I’ve been reading a lot since I’ve been here. I’m savoring Gabriel García Márquez’s Love in the Time of Cholera. Although I’m a ways away from the Colombian setting, the heat and Caribbean bring a texture to the book that I can’t imagine it having in the States. My goal is to reread it (or something else by Márquez) in Spanish at the end of this journey. I’ve also been reading V. S. Naipal’s Miguel Street. While I enjoy the uniquely Trini dialog and the reference to places that have become familiar in the past month, his craft, especially beside Márquez, leaves much to be desired.

The riding here has been good. Barbado’s favorite son seems to be the track cyclist Barry Forde, whose family is promoting this weekend’s race. Barry won a silver medal at this year’s World Championships and is back home from Germany. He brought a collection of Euro-trash sprinters with him for a training camp plus this weekend’s racing. We can’t ride a kilometer with Barry without a wave, horn beep, and folks shouting his name. The island is small enough that he actually seems to know half of those who recognize him.
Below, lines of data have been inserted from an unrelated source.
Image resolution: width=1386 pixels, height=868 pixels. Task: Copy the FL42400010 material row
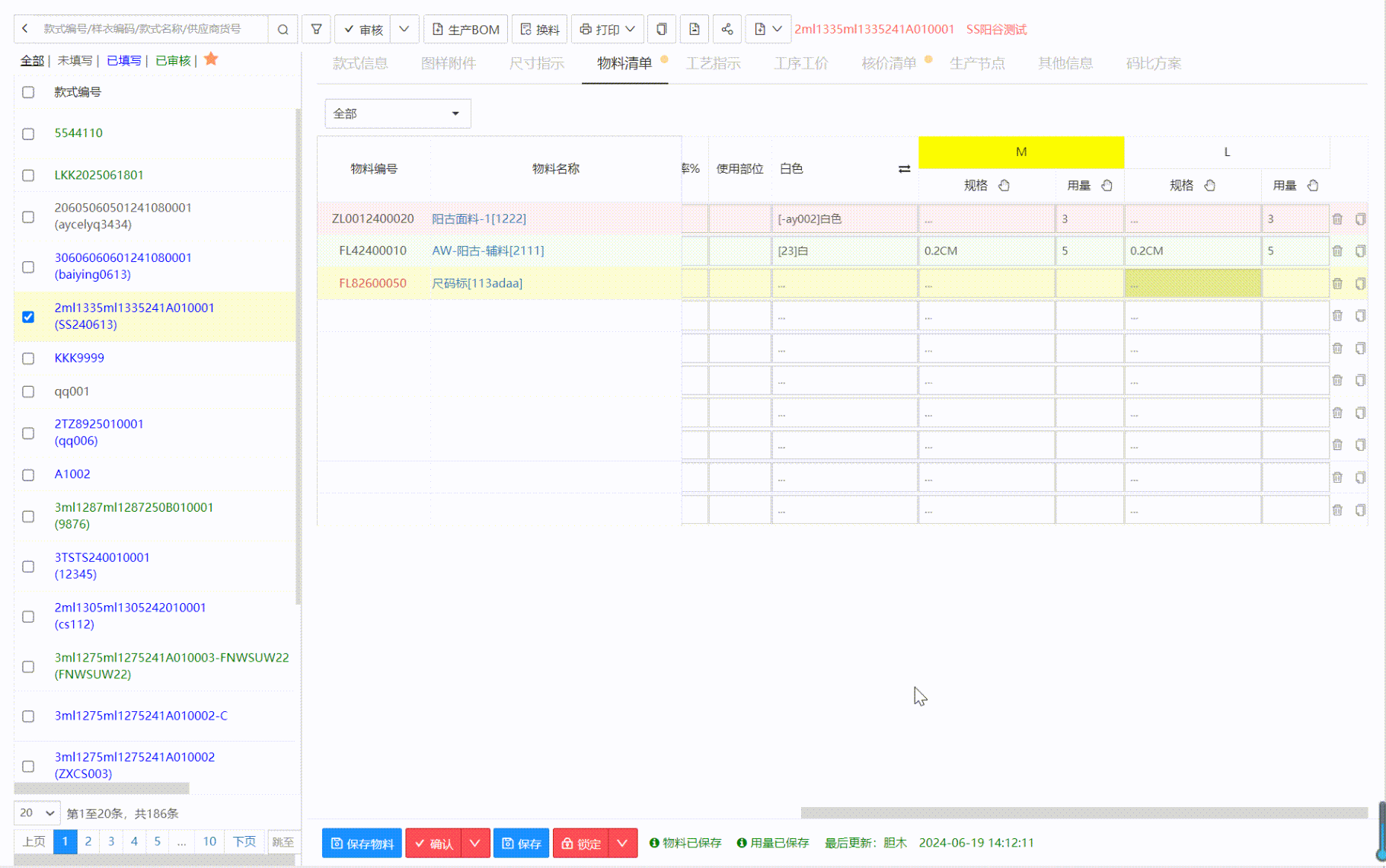point(1360,251)
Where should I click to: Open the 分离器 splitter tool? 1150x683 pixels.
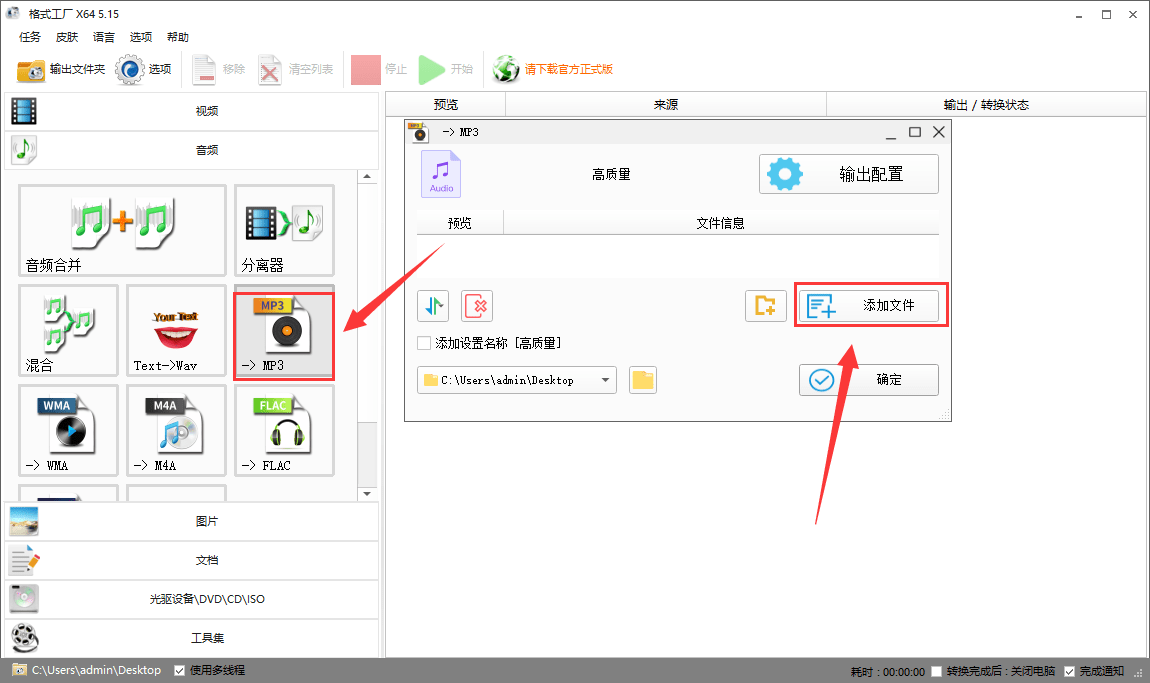coord(284,230)
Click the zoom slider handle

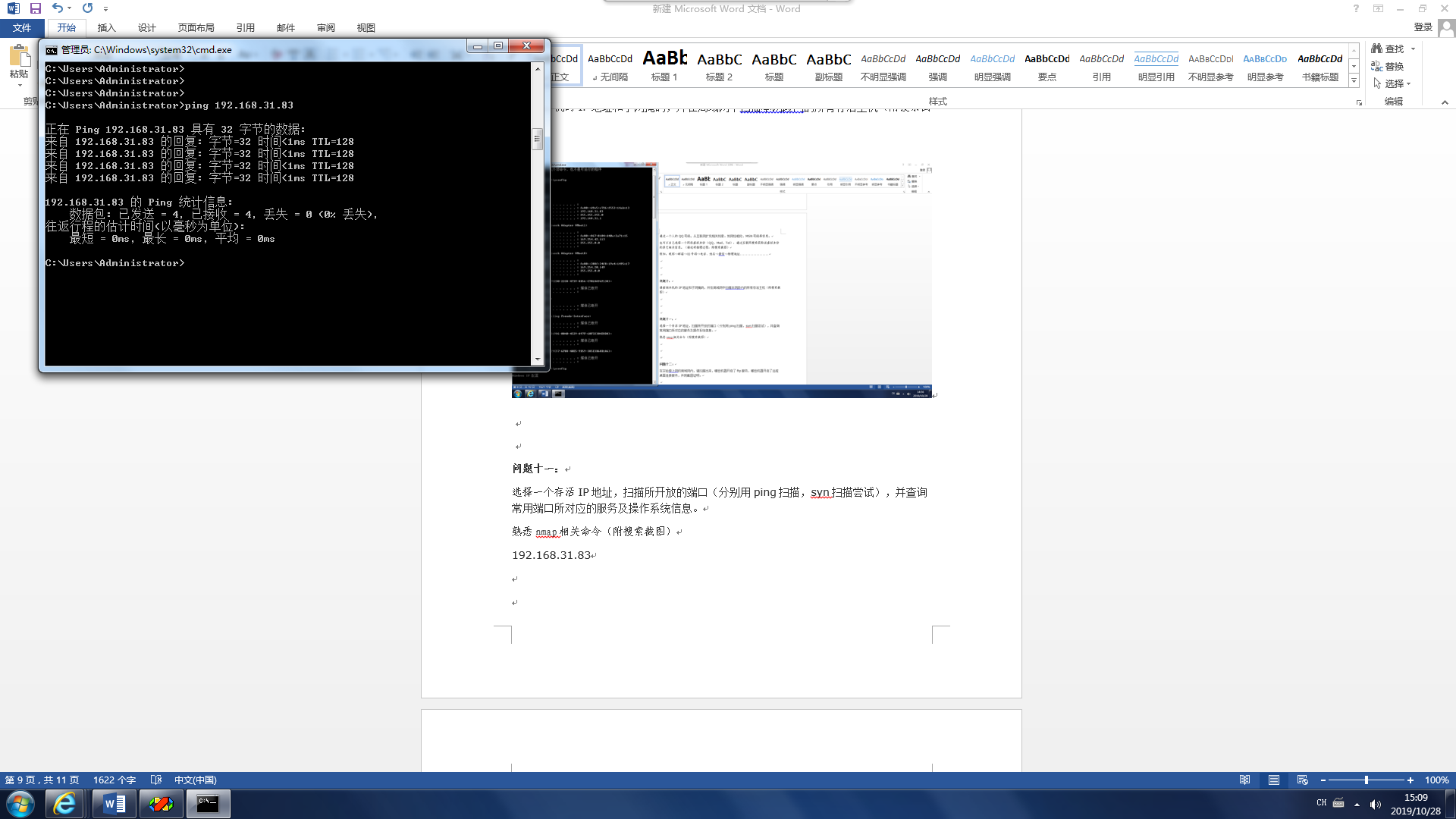(x=1366, y=780)
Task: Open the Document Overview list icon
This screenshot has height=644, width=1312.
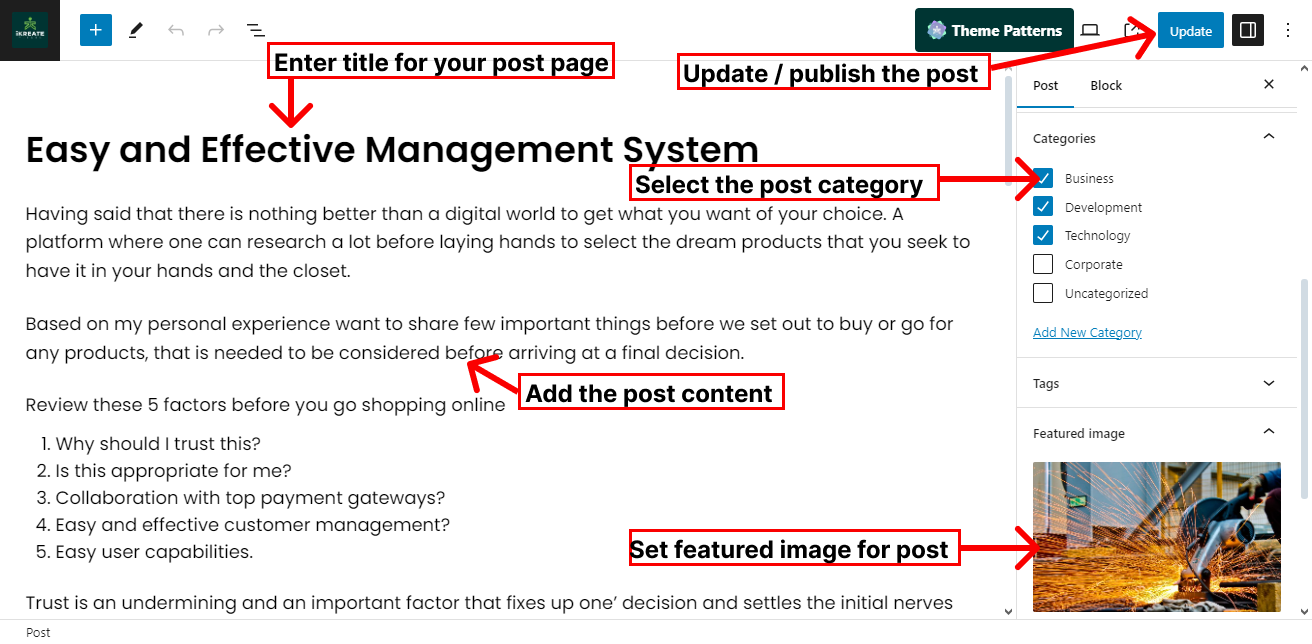Action: pos(256,30)
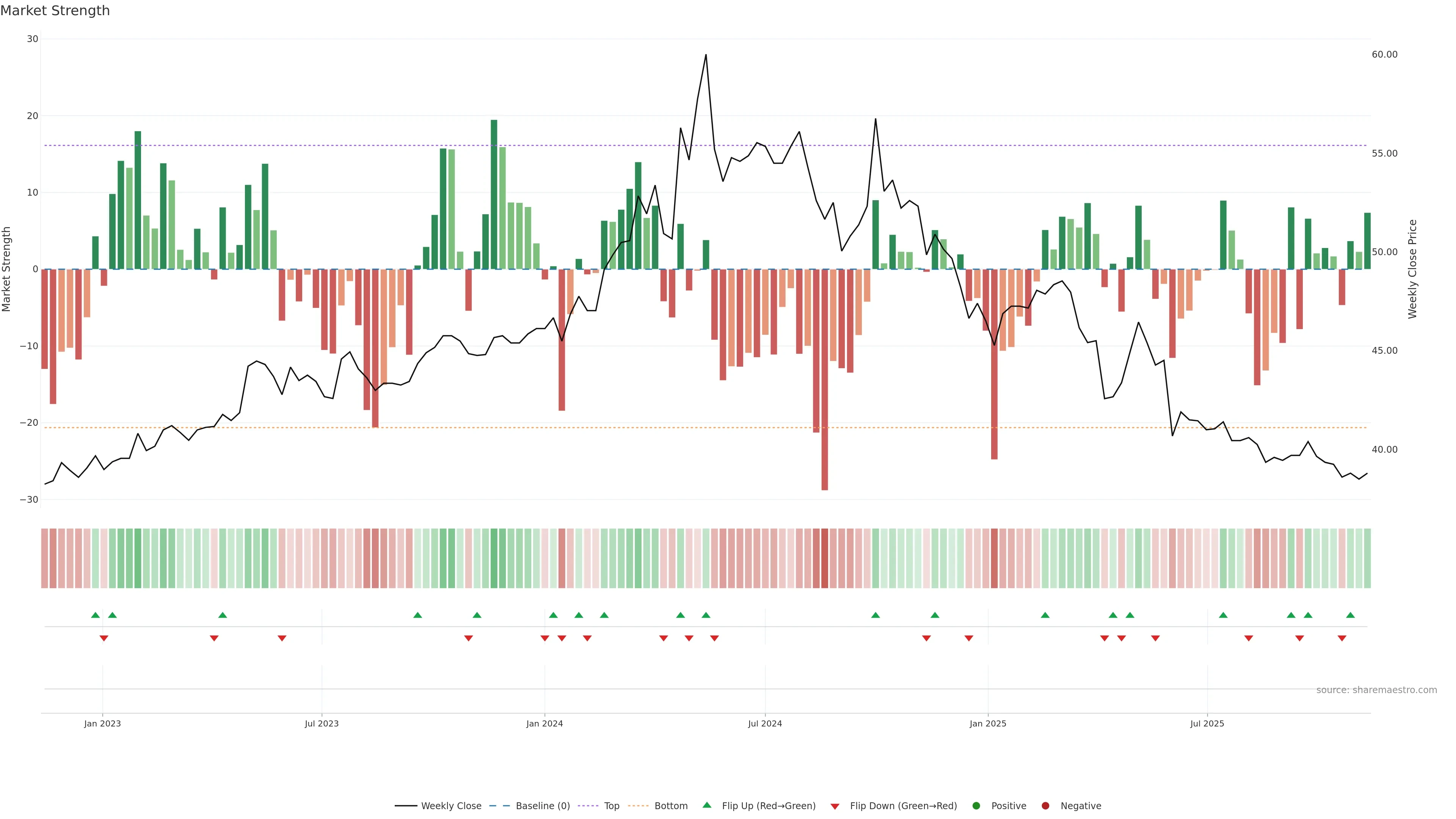The image size is (1456, 819).
Task: Open the source: sharemaestro.com text
Action: (1376, 690)
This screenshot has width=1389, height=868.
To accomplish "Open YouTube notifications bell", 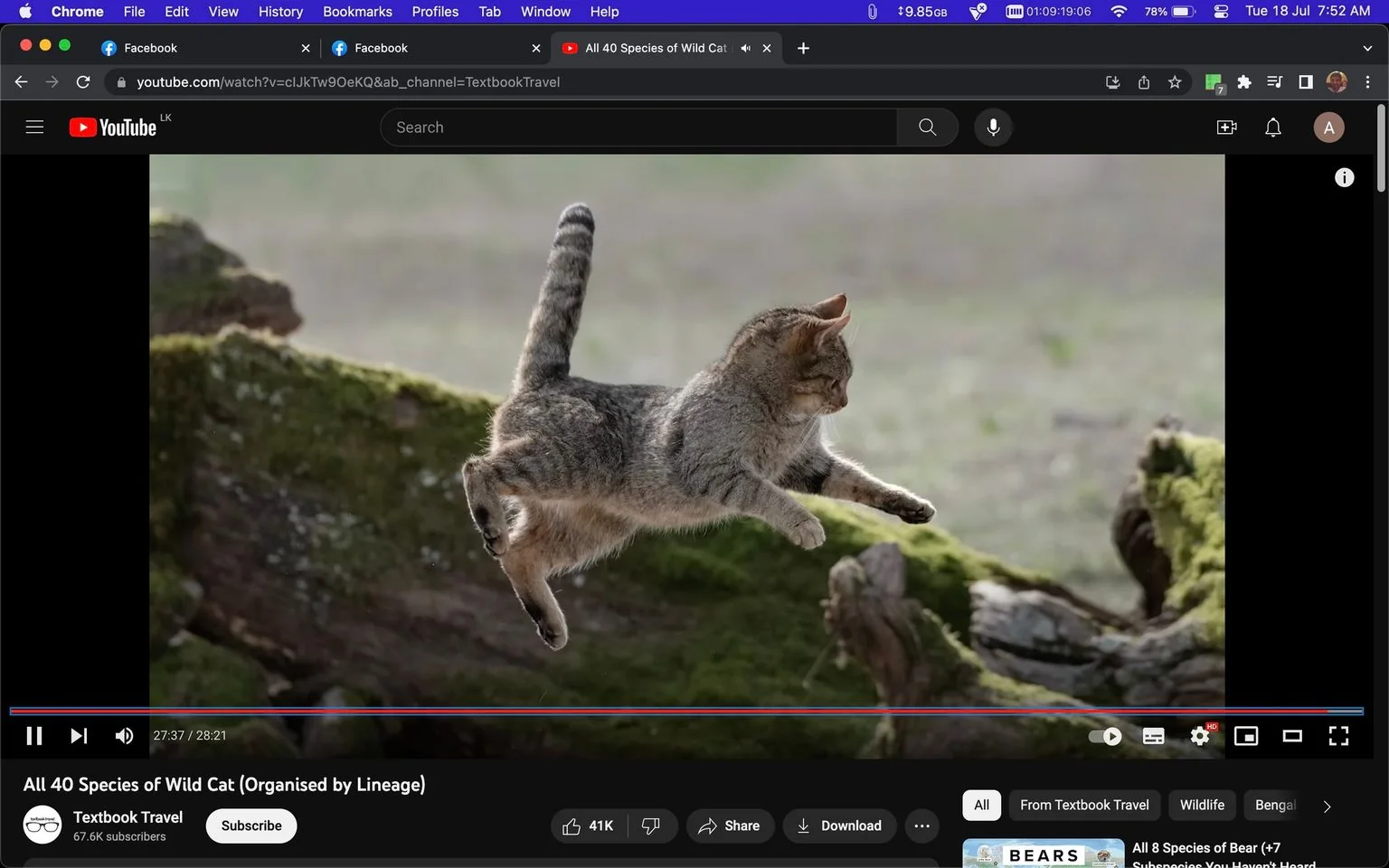I will (1272, 127).
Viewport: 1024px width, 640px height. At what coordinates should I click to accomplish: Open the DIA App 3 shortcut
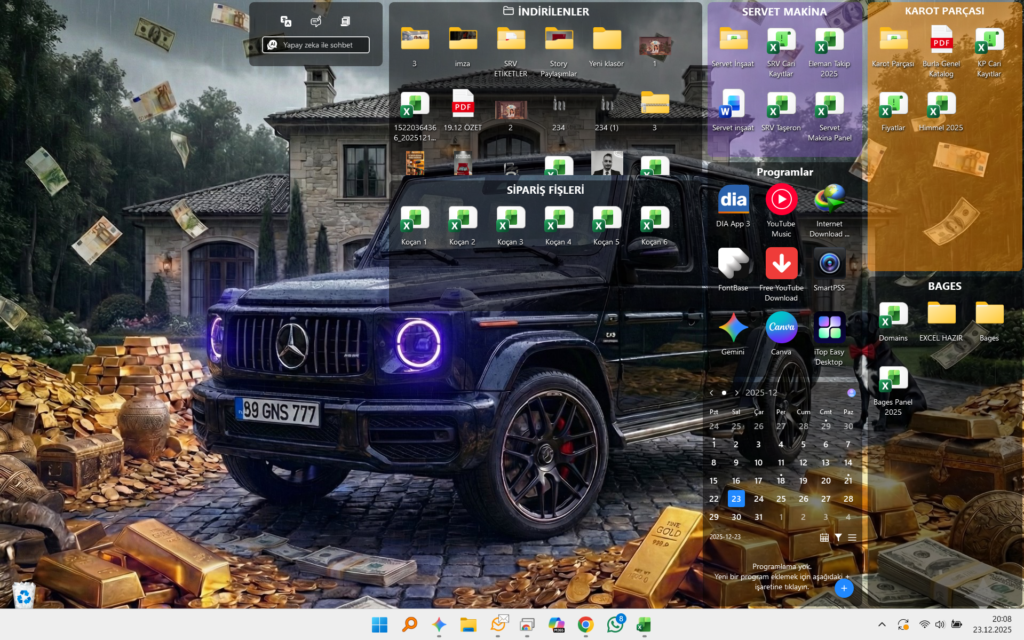pyautogui.click(x=733, y=199)
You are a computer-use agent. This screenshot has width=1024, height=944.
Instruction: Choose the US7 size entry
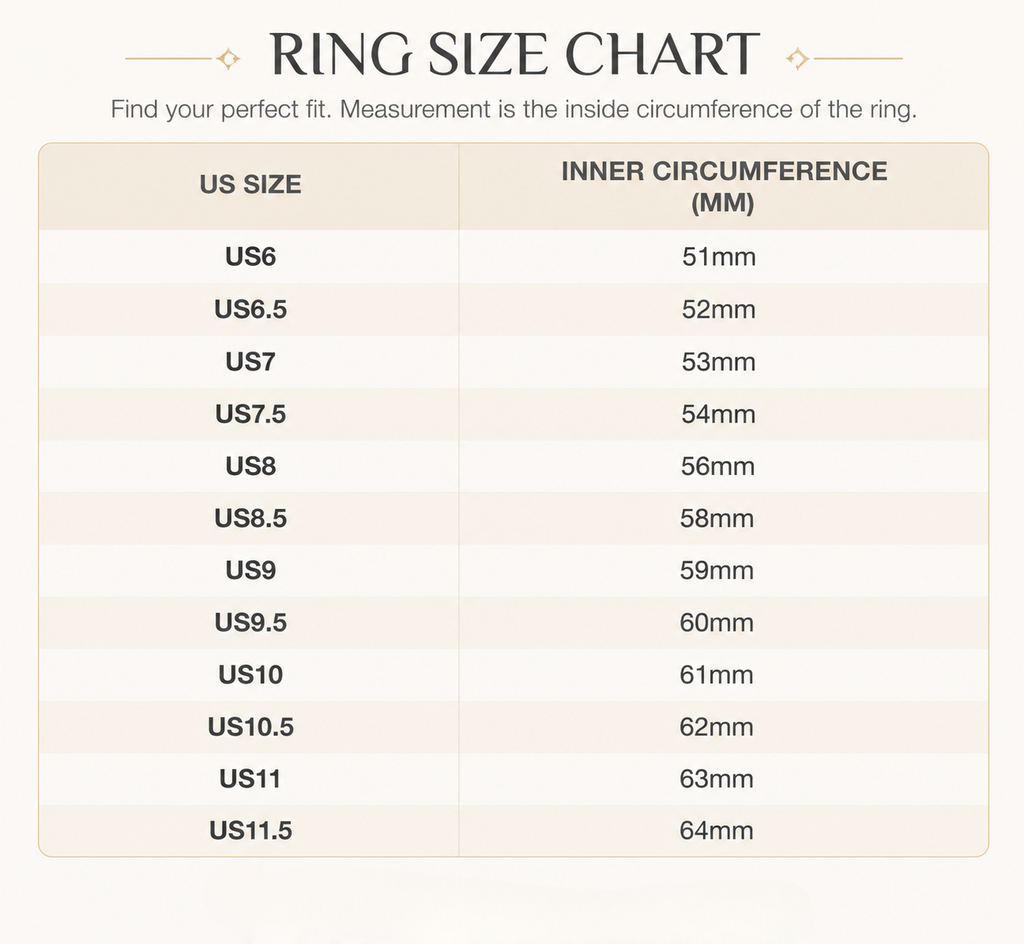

The Forde’s also organized a day-cruise. In the three+ weeks that I’ve been in the Caribbean, it was my first day of playing tourist and the only time I’ve been in the ocean on this trip. We sailed along the coast and anchored to swim with turtles, snorkel at a shipwreck site, and eat a delicious lunch. All the while the rum punch was flowing. The beaches and water here is so beautiful that it seems unreal, like swimming through a postcard.

Meanwhile, in this tropical paradise, immersed in the surreal world of bicycle racing, amongst a lot of white folks in a black and brown region, I feel a long way away from the social justice and education work that has been a critical part of my entire adult life. While I guess that a break is good, and may be refueling, I feel like a sellout at times. I get occasional news of the never-ending war on Iraq and emails of education issues or political actions at home and I am well aware that I’m silent on the sidelines. I have a feeling that I’ll be jumping back in soon, however.